- _What you have to do_
Beginning at the line containing "Given: Click the search input field" in the material below and ending at the line containing "Given: Toggle Soft-Wrap in the run console", return each line exactly and add nothing.

================================

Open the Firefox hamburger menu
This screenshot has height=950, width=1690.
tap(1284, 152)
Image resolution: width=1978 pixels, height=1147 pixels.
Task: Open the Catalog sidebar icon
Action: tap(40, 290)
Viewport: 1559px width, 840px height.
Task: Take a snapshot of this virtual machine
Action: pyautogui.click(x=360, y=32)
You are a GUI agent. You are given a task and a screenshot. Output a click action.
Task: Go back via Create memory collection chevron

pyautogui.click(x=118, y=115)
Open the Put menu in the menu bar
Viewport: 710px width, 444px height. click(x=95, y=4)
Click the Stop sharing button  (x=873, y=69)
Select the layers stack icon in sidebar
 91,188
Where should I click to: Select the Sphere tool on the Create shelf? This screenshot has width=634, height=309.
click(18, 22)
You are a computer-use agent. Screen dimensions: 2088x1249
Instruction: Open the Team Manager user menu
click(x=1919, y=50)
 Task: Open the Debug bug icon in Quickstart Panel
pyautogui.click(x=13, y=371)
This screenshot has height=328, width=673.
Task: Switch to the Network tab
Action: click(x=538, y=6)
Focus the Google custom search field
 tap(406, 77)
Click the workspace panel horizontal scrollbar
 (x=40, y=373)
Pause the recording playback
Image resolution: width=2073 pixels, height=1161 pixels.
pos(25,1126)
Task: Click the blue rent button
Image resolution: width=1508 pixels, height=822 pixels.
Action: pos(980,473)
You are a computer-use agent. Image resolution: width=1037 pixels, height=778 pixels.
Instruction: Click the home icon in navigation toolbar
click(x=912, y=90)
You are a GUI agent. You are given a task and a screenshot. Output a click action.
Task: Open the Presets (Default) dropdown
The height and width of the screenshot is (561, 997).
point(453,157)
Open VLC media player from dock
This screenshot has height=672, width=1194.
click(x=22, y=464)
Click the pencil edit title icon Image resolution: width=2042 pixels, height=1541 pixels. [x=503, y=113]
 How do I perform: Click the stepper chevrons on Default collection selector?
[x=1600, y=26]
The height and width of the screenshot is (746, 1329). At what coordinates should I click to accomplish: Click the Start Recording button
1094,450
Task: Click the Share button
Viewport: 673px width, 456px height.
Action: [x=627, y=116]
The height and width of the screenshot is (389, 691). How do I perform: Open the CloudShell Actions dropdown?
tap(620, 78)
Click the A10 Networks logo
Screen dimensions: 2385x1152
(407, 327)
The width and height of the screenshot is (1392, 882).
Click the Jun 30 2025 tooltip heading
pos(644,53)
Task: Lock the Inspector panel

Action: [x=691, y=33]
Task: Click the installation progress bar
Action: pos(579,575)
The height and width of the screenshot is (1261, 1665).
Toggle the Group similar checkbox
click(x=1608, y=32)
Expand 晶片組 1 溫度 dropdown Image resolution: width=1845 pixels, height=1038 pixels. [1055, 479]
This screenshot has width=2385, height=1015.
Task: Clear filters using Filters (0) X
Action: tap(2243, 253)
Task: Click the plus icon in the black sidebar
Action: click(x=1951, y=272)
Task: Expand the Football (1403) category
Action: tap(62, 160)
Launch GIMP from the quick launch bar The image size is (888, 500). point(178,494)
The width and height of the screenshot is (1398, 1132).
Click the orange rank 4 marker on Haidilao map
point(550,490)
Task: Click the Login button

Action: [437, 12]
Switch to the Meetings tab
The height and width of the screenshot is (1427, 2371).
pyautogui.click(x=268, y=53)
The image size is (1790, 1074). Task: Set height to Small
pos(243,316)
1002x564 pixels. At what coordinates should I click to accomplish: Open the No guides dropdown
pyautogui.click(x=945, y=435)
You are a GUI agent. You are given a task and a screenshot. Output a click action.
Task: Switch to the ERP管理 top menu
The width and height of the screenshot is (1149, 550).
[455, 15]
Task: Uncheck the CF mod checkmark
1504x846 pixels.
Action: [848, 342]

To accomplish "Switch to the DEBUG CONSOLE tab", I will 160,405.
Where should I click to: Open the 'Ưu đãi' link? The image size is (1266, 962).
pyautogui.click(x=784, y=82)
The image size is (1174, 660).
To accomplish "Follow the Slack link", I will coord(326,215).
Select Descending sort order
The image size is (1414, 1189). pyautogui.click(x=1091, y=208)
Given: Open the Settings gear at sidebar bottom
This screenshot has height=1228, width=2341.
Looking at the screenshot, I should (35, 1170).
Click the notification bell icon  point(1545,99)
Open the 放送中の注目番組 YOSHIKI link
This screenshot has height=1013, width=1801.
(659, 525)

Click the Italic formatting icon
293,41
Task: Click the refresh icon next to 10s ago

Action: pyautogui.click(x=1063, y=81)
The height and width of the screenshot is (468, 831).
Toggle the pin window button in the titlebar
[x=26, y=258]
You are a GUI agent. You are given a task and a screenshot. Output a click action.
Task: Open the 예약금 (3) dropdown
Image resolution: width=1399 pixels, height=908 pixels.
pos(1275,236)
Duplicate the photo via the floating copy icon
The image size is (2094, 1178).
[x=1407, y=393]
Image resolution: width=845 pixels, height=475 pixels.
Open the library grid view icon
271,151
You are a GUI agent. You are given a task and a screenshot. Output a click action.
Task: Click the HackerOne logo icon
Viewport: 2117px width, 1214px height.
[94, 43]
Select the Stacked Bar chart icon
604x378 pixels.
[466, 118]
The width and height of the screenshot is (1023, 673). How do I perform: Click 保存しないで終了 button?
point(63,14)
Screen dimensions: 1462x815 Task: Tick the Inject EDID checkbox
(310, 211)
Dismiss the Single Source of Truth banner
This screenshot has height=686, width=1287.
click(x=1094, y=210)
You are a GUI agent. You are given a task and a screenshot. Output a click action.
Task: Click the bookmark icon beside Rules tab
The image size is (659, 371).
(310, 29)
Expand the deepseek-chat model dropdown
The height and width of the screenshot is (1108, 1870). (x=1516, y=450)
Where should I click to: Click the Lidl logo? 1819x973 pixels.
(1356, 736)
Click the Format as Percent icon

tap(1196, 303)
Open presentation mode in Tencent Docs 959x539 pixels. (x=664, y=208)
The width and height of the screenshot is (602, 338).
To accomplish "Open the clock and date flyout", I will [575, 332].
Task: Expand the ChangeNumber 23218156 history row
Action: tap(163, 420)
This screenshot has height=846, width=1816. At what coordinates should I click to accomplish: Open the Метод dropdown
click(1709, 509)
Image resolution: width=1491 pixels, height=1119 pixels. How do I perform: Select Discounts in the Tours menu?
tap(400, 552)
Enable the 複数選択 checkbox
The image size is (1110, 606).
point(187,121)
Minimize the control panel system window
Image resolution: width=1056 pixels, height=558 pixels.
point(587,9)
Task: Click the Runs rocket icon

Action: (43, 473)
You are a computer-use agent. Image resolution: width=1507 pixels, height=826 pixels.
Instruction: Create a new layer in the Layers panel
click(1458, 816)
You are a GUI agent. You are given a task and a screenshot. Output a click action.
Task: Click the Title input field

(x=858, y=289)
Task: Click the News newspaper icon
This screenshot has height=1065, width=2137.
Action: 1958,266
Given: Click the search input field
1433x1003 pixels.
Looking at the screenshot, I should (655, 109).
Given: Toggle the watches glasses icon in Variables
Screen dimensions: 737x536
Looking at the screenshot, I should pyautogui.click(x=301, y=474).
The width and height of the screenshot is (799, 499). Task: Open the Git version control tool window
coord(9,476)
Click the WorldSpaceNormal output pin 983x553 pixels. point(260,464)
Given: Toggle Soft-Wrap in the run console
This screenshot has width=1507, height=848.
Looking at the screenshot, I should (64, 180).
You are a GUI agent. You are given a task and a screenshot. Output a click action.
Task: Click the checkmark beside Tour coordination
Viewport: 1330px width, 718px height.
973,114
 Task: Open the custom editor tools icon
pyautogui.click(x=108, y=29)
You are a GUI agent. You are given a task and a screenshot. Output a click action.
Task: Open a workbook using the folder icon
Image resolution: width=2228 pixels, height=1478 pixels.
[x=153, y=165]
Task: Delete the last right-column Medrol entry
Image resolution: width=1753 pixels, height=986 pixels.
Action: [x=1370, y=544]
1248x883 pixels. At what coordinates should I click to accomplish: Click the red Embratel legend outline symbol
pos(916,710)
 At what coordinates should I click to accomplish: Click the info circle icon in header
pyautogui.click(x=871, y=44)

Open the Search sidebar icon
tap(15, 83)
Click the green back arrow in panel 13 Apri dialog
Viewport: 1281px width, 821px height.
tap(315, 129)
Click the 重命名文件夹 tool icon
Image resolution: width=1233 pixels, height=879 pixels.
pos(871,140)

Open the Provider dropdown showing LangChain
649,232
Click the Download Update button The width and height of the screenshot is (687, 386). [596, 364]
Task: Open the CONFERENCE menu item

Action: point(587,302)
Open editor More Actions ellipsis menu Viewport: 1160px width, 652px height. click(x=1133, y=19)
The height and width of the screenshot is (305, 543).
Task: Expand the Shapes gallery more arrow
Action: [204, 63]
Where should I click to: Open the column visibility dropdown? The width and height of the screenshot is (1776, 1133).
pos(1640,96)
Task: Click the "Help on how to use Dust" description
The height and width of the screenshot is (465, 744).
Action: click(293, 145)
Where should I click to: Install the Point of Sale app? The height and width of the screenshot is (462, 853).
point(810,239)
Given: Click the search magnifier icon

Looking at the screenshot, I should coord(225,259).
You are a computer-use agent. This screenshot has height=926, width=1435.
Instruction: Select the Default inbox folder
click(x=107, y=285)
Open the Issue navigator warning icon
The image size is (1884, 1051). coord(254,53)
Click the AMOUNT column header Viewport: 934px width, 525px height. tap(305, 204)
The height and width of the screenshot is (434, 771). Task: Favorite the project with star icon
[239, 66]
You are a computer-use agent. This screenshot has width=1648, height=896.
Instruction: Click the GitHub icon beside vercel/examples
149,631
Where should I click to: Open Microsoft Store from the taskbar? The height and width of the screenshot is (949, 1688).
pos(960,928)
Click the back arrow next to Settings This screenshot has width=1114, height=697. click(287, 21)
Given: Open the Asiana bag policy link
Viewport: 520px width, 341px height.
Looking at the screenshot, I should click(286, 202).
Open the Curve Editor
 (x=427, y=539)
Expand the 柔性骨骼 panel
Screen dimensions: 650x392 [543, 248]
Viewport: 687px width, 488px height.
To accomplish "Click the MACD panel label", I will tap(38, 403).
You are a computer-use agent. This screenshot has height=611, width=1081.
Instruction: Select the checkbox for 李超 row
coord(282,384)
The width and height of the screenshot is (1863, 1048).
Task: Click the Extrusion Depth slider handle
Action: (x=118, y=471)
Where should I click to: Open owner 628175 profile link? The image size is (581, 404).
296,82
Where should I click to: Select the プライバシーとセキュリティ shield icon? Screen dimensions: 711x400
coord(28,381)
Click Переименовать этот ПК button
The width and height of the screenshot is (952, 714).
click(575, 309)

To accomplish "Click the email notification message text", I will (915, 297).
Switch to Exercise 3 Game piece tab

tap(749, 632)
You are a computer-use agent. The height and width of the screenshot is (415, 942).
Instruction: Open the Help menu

================================

- _Your solution_
Given: Click the search input field
1433x1003 pixels.
Looking at the screenshot, I should (655, 109).
Given: Toggle the watches glasses icon in Variables
Screen dimensions: 737x536
Looking at the screenshot, I should pyautogui.click(x=301, y=474).
The width and height of the screenshot is (799, 499). Task: Open the Git version control tool window
coord(9,476)
Click the WorldSpaceNormal output pin 983x553 pixels. point(260,464)
Given: Toggle Soft-Wrap in the run console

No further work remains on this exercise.